Il aurait été impensable il y a quelques années que la Maison Blanche envisage de refermer le parapluie diplomatique utilisé pendant des décennies pour protéger Israël à l’ONU.
Mais, alors que le Premier ministre Benjamin Netanyahu tente de limiter les dégâts après une suite de faux pas, en réitérant son soutien à une solution à deux Etats et en s’excusant pour sa rhétorique anti-arabe le jour de l’élection, Washington reste apparemment déterminé à « réexaminer » sa politique vis-à-vis d’Israël et des Palestiniens.
Très peu, sinon rien, ne changera sur le terrain, mais une résolution du Conseil de sécurité appelant à un Etat palestinien aura certainement des répercussions diplomatiques graves pour Israël, prédisent les analystes.
Même si l’administration américaine insiste sur le fait qu’elle n’a apporté aucun changement à la politique américaine, les responsables affirment que le président Barack Obama envisage fortement de soutenir les requêtes palestiniennes au Conseil de sécurité des Nations unies.
Cela pourrait signifier que Washington n’imposera pas son veto sur une résolution française ou jordanienne appelant à la création d’un Etat palestinien sur la base des lignes de 1967 avec des échanges de territoires.
Les États-Unis pourraient même proposer leur propre résolution visant à consacrer les paramètres d’un futur accord de paix fondé sur une solution à deux Etats.
Des drapeaux palestiniens ne vont pas apparaître soudainement à travers la Cisjordanie à court terme. Jérusalem n’a pas à craindre non plus une volée de sanctions sévères ou d’autres mesures punitives suite à une résolution votée à Turtle Bay [le quartier où se situe le siège de l’ONU].
Mais une résolution du Conseil de sécurité serait le signal envoyé à la communauté internationale que les Américains ne sont plus intéressés à protéger le désir d’Israël de maintenir le statu quo, ce qui est susceptible de déclencher une avalanche de décisions diplomatiques qui finiront par affaiblir la position d’Israël dans les négociations avec le Palestiniens.
« Le symbolique pourrait avoir des implications sur le long terme », a déclaré le professeur en étude internationale Stephen Zune, qui coordonne le programme d’étude du Moyen-Orient à l’université de San Francisco.
Le soutien de Washington à des mesures liées à la Palestine à l’ONU mettrait en évidence l’isolement grandissant d’Israël, ce qui pourrait motiver les Israéliens à voter pour un gouvernement moins belliciste à l’avenir, suppose Zune, un critique connu du soutien diplomatique américain envers Israël.
Bien qu’aucune sanction ne soit automatiquement votée pour la violation d’une résolution du Conseil de sécurité, ce supposé changement de position de l’administration américaine à l’ONU pourrait inciter l’Union européenne à commencer à appliquer des mesures punitives, telles que l’étiquetage des produits provenant de Cisjordanie, qui auraient un impact négatif sur l’économie d’Israël, explique-t-il.
________
● **CONSIGNE**:
Renvoie tel quel le passage de l'article sur la politique américaine envers Israël à l'ONU, en commençant à "Les États-Unis pourraient" et en terminant à "avec le Palestiniens.". Les données enregistrées n'ont aucun rôle ici.

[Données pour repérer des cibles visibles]
________
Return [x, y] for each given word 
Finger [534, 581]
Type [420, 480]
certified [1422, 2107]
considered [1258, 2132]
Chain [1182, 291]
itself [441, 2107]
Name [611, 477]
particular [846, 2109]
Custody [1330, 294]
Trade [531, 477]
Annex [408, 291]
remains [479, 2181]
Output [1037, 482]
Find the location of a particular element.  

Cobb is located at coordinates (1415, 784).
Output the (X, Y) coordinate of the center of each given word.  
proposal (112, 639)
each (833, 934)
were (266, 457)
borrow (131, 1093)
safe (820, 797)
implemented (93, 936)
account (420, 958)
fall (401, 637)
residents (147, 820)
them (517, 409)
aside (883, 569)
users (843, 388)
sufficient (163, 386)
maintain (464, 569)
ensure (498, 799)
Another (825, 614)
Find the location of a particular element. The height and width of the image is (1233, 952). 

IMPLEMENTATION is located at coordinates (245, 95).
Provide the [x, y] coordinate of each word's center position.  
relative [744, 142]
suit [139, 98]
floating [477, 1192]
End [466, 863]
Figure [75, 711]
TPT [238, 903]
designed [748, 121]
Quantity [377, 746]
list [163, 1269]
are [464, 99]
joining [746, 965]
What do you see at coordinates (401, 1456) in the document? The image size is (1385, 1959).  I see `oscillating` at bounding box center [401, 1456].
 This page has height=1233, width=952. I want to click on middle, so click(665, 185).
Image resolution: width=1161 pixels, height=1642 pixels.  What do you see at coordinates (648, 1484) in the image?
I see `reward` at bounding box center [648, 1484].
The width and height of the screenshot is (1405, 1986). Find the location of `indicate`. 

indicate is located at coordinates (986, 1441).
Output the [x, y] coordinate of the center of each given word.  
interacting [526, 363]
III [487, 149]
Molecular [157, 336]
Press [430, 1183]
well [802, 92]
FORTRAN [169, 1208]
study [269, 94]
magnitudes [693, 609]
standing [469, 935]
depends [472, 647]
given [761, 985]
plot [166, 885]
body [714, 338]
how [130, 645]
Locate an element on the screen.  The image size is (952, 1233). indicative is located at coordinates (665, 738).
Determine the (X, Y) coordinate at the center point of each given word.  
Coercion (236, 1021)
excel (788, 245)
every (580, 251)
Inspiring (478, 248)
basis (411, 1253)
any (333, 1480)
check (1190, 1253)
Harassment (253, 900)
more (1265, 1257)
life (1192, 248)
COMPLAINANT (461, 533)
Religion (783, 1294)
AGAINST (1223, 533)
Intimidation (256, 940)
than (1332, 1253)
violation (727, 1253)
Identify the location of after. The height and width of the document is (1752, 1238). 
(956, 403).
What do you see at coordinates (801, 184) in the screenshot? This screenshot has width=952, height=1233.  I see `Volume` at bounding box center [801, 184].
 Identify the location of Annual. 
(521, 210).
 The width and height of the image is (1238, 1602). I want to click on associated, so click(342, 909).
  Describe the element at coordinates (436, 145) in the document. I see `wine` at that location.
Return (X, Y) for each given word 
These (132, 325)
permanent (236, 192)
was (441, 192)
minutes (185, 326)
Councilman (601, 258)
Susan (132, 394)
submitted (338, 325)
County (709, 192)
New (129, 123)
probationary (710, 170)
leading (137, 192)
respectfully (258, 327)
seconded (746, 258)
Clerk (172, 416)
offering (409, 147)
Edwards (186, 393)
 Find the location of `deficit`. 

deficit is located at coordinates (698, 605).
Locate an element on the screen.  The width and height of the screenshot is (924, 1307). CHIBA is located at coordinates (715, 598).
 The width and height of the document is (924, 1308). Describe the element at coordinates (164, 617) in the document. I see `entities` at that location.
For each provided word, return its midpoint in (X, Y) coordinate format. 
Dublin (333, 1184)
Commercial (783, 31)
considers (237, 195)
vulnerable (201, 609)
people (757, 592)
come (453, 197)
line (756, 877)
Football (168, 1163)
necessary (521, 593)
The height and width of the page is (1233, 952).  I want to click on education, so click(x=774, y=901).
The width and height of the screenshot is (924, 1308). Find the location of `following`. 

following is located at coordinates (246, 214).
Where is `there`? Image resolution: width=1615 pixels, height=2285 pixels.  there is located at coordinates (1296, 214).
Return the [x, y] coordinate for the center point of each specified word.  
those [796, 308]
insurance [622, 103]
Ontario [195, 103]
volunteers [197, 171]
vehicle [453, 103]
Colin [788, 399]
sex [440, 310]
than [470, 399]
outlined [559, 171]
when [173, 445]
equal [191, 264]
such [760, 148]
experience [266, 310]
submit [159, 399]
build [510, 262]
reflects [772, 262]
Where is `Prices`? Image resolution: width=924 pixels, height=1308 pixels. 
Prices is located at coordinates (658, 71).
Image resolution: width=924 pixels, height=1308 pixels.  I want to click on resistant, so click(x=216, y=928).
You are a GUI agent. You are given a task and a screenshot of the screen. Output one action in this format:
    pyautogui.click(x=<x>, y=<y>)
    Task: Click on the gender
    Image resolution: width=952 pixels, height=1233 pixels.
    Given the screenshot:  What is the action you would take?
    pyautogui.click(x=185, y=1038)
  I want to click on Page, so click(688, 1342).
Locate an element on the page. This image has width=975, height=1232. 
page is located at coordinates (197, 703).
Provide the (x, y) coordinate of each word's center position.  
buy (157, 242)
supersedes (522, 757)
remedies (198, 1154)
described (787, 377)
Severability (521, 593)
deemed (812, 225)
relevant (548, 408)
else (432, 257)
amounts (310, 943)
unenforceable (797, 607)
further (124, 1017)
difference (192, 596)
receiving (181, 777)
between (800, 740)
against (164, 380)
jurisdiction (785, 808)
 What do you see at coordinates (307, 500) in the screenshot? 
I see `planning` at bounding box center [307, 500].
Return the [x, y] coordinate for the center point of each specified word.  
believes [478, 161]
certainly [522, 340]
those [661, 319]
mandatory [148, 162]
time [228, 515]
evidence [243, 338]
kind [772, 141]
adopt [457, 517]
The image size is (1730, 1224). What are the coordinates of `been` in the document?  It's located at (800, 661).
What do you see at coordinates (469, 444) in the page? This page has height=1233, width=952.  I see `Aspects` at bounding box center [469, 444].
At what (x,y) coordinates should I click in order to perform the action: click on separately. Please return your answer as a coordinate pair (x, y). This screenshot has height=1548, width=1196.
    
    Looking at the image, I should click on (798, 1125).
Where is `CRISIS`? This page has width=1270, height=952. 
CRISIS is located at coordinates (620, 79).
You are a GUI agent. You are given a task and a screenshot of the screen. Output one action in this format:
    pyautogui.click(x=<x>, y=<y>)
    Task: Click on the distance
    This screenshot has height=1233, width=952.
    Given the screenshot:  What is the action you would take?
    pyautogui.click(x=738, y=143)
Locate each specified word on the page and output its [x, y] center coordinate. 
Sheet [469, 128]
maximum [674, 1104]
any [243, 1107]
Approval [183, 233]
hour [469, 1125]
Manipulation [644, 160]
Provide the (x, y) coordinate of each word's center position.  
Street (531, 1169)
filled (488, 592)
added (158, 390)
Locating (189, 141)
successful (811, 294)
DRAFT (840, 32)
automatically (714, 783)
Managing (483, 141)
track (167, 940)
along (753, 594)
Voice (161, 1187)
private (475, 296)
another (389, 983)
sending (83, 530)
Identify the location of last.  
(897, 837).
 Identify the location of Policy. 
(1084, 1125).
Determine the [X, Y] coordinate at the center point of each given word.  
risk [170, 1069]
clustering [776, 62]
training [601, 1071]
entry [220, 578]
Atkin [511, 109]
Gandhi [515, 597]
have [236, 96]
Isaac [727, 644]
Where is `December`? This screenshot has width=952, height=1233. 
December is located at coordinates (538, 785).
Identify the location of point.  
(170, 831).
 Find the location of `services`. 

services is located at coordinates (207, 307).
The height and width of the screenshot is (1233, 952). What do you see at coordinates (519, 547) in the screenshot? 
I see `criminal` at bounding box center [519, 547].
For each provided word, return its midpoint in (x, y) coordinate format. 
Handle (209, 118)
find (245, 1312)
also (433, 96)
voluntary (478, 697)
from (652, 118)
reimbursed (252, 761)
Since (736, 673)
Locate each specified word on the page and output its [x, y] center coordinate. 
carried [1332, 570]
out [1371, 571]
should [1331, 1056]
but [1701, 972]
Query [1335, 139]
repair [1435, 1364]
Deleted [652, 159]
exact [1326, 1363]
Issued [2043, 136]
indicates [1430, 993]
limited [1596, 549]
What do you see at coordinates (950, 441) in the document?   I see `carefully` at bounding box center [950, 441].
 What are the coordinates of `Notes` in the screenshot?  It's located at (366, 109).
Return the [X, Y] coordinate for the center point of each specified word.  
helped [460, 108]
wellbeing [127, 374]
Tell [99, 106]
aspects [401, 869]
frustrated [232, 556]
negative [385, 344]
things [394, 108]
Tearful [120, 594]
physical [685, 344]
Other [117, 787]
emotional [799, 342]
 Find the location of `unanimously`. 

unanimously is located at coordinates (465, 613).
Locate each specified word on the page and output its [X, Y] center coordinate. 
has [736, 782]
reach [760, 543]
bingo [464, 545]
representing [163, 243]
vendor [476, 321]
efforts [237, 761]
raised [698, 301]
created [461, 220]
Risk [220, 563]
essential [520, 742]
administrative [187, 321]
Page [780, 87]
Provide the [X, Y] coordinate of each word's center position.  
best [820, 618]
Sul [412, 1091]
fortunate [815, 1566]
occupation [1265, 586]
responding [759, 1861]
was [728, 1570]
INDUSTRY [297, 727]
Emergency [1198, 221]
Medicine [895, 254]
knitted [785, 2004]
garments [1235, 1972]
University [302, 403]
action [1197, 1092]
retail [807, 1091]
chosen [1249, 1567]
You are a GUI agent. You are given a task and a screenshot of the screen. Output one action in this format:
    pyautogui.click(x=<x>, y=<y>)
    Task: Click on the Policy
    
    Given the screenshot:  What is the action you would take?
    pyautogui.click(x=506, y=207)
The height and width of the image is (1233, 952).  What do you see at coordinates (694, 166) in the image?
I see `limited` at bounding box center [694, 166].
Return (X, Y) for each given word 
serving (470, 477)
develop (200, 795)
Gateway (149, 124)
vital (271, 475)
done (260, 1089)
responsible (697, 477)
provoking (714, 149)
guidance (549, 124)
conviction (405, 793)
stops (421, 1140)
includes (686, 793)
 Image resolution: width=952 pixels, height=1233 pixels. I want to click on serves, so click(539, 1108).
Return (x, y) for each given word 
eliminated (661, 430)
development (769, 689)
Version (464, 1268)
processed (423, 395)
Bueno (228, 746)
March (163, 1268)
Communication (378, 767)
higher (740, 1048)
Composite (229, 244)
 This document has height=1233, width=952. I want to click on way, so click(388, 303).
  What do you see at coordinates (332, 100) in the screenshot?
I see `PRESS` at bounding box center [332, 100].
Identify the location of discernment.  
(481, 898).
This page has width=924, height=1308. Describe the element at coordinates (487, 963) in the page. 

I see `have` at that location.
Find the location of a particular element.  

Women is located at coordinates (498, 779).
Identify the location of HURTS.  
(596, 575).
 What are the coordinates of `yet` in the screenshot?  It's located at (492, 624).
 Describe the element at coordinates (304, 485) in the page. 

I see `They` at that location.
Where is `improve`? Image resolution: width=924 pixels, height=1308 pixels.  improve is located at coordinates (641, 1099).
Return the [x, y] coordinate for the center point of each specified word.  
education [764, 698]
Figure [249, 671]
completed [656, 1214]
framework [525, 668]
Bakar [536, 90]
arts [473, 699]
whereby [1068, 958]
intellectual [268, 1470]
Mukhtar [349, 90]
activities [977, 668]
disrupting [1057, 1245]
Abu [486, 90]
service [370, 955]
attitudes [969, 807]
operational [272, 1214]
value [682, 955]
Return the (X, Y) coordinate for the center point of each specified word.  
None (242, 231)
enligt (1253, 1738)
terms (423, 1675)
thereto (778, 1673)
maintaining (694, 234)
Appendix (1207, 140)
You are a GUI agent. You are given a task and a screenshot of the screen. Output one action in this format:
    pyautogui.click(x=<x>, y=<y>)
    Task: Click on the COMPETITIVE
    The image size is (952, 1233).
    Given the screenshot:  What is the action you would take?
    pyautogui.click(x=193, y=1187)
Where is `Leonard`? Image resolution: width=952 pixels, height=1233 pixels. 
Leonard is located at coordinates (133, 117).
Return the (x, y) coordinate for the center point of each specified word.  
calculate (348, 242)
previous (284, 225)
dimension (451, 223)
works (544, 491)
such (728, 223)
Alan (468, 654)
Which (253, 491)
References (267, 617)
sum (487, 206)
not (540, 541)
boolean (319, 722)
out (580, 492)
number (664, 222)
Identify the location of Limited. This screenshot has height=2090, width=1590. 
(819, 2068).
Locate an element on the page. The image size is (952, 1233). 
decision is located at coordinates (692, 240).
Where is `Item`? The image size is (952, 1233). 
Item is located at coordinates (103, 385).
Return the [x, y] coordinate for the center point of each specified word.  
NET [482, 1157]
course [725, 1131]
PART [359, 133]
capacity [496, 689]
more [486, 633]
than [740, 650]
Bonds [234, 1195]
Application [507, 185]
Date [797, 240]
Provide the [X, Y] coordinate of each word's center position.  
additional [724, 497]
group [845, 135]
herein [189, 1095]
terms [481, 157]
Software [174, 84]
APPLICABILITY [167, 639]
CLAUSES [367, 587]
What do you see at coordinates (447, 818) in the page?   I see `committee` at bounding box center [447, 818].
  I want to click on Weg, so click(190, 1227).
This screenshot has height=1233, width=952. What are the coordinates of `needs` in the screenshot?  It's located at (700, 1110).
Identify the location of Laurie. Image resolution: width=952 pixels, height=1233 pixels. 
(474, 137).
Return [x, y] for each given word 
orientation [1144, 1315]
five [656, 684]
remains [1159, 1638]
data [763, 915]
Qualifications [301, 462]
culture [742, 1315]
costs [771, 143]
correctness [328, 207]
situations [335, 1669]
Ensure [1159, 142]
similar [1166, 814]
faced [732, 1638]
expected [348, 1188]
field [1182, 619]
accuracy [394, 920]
________
● **RÉSULTAT ATTENDU**:
Les États-Unis pourraient même proposer leur propre résolution visant à consacrer les paramètres d’un futur accord de paix fondé sur une solution à deux Etats.
Des drapeaux palestiniens ne vont pas apparaître soudainement à travers la Cisjordanie à court terme. Jérusalem n’a pas à craindre non plus une volée de sanctions sévères ou d’autres mesures punitives suite à une résolution votée à Turtle Bay [le quartier où se situe le siège de l’ONU].
Mais une résolution du Conseil de sécurité serait le signal envoyé à la communauté internationale que les Américains ne sont plus intéressés à protéger le désir d’Israël de maintenir le statu quo, ce qui est susceptible de déclencher une avalanche de décisions diplomatiques qui finiront par affaiblir la position d’Israël dans les négociations avec le Palestiniens.